Chlamydia, dépistage systématique


Clarisse Luiz 4 avril 2019

La Haute Autorité de Santé (HAS) recommande désormais un dépistage systématique de l’infection à Chlamydia trachomatis chez les jeunes femmes.

En France, la chlamydiose est une des infections sexuellement transmissibles (IST) les plus répandues chez les jeunes femmes. Pourtant 60 à 70 % d’entre elles ne présentent aucun symptôme et ignorent qu’elles ont été infectées. Le dépistage représente donc un outil majeur pour réduire la prévalence de l’infection.

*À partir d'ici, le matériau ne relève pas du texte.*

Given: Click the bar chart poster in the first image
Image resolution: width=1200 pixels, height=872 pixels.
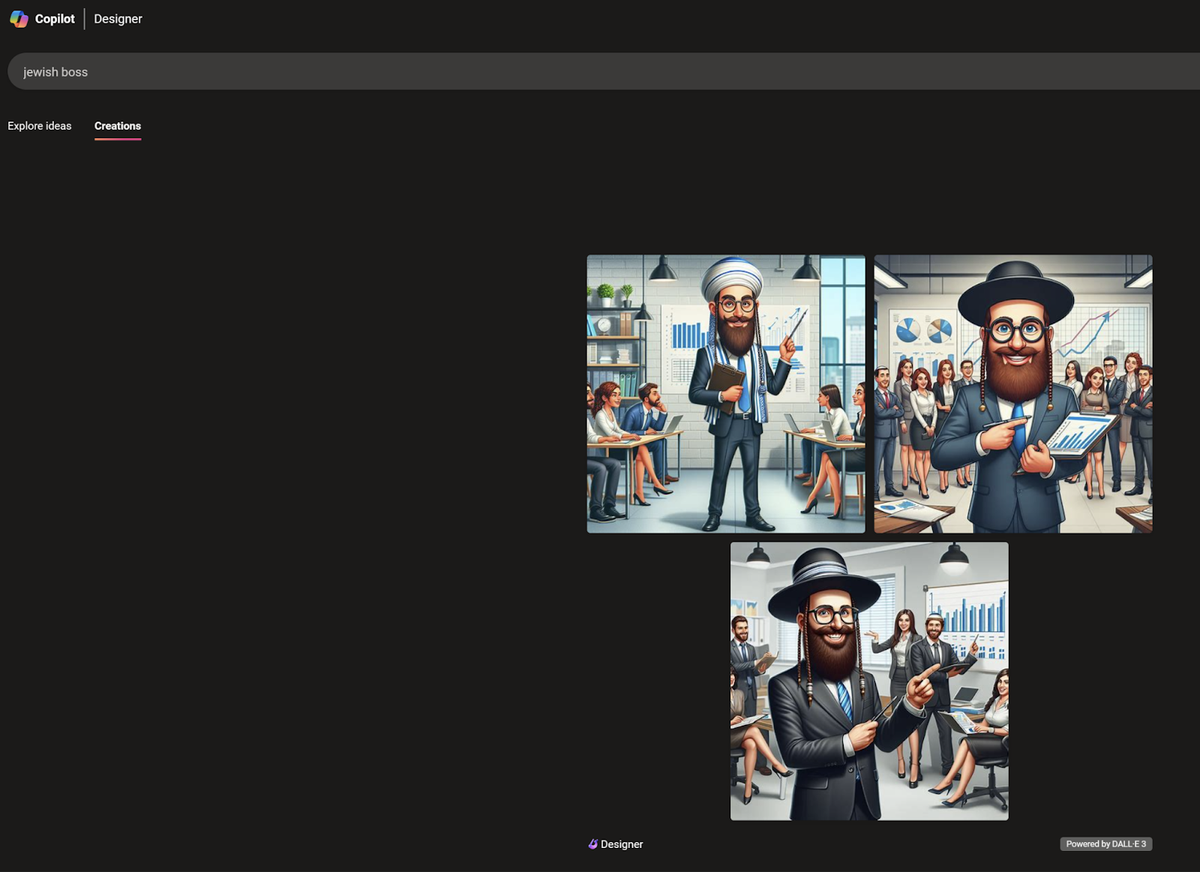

C’est pourquoi la a revu la stratégie de dépistage de cette IST en France et recommande qu’il soit systématique chez les femmes de 15 à 25 ans sexuellement actives et qu’il puisse être réalisé dans plus de lieux. Elle insiste également sur la nécessité d’accompagner cette stratégie d’un financement adéquat.

Chlamydia trachomatis est une bactérie principalement responsable de la chlamydiose génitale. Bien que cette infection sexuellement transmissible (IST) puisse se manifester par des atteintes génitales, en majorité chez les femmes, beaucoup sont porteuses de la bactérie sans le savoir. Ceci favorise la survenue de complications et la transmission de la bactérie au sein de la population.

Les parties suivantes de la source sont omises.